• _ACTIONS TO TAKE_
A) In the mountaineering page extract, retype everything from "Climbers Matt Moniz" down to "go-ahead to climb.".
B) Name every mountain that the mountaineering page extract mentions.

• _PAGE EXTRACT_
● ● ● ●
As if those records weren’t impressive enough, 28-year-old Nepali woman Nima Jangmu Sherpa was able to pull off a rare Himalayan triple-header this year. She climbed Lhotse on April 29, summited Everest on May 14, and added Kangchenjunga to her resume on May 23. That means over the course of about 25 days, she was able to summit the first-, third-, and fourth-highest mountains on the planet.

2018 Mt. Everest Controversy

Climbers Matt Moniz and Willie Benegas were able to complete the Everest-Lhotse double-header of their own, but not before inciting a bit of controversy along the way. During an acclimatization hike up to Camp 3 on the Nepali side of the mountain, the duo put on their skis and made a ski descent of the Lhotse Face.

Unfortunately, they didn’t have a ski permit, which caused Nepali officials to threaten to cancel their climbing permit altogether. More than 150 mountaineers signed a letter of support for Moniz and Benegas, however, and they eventually received the go-ahead to climb.

After paying for the ski permit, they managed to bag both summits on May 20 and 21.
● ● ● ●
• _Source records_
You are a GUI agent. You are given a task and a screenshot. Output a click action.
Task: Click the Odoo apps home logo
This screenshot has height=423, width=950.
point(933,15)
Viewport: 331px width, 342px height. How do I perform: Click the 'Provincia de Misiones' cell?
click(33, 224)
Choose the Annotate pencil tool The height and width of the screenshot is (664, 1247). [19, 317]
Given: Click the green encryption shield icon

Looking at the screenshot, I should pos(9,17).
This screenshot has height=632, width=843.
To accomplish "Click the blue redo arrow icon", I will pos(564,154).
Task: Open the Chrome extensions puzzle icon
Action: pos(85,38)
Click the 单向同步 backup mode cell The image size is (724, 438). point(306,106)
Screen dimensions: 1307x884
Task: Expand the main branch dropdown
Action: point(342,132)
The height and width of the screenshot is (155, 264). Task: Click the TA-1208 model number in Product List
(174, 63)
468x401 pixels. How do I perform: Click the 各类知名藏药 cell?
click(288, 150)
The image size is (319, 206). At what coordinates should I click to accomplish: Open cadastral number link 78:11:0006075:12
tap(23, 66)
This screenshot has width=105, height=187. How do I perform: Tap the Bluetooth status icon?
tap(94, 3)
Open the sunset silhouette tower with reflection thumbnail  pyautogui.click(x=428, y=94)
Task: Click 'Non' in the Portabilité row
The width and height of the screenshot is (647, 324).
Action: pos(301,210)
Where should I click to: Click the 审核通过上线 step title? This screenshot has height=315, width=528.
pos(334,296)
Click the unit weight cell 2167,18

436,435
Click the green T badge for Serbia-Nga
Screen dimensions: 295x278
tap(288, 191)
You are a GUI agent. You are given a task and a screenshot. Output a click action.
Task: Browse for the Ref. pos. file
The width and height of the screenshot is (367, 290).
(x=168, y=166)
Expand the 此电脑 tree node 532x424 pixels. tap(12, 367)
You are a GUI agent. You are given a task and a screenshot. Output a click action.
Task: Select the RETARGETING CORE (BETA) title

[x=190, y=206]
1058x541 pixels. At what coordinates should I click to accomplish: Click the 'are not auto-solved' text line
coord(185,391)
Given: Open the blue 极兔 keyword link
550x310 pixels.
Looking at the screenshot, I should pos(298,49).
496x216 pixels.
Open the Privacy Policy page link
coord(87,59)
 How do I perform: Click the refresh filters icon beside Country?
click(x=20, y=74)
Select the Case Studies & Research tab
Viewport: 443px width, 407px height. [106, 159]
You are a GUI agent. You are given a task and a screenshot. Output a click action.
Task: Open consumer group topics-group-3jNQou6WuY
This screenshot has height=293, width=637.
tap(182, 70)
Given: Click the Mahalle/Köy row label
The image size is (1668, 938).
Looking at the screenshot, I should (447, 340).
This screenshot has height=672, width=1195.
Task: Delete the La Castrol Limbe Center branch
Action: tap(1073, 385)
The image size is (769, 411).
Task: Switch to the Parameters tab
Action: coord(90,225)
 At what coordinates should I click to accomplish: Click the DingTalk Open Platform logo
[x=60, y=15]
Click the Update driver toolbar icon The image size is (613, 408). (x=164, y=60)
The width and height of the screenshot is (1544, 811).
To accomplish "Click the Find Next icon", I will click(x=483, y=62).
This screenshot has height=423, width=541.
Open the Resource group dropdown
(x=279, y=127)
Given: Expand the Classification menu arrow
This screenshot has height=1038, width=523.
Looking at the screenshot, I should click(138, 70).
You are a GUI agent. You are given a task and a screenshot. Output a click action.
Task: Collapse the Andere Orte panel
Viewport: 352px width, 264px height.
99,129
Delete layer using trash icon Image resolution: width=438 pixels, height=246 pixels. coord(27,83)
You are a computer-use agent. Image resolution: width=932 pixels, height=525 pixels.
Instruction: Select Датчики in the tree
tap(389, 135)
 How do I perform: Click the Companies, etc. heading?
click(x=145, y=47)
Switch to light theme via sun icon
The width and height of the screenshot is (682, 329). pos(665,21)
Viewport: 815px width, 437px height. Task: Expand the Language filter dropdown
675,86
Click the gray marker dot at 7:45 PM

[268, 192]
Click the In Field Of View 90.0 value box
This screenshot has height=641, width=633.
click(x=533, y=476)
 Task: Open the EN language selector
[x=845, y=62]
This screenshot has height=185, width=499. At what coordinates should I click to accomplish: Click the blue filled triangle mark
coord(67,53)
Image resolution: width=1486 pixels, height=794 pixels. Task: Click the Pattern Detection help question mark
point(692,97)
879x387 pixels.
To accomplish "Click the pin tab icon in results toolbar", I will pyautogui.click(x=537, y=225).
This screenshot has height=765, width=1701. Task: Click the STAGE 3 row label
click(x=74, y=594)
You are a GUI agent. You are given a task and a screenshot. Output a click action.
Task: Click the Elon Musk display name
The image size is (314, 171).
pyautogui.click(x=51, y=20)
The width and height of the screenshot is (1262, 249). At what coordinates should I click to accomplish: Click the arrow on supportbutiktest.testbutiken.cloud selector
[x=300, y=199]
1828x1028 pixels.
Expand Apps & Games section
● ● ● ●
• _RESULTS BY TASK_
A)
Climbers Matt Moniz and Willie Benegas were able to complete the Everest-Lhotse double-header of their own, but not before inciting a bit of controversy along the way. During an acclimatization hike up to Camp 3 on the Nepali side of the mountain, the duo put on their skis and made a ski descent of the Lhotse Face.

Unfortunately, they didn’t have a ski permit, which caused Nepali officials to threaten to cancel their climbing permit altogether. More than 150 mountaineers signed a letter of support for Moniz and Benegas, however, and they eventually received the go-ahead to climb.

B) Lhotse, Everest, Kangchenjunga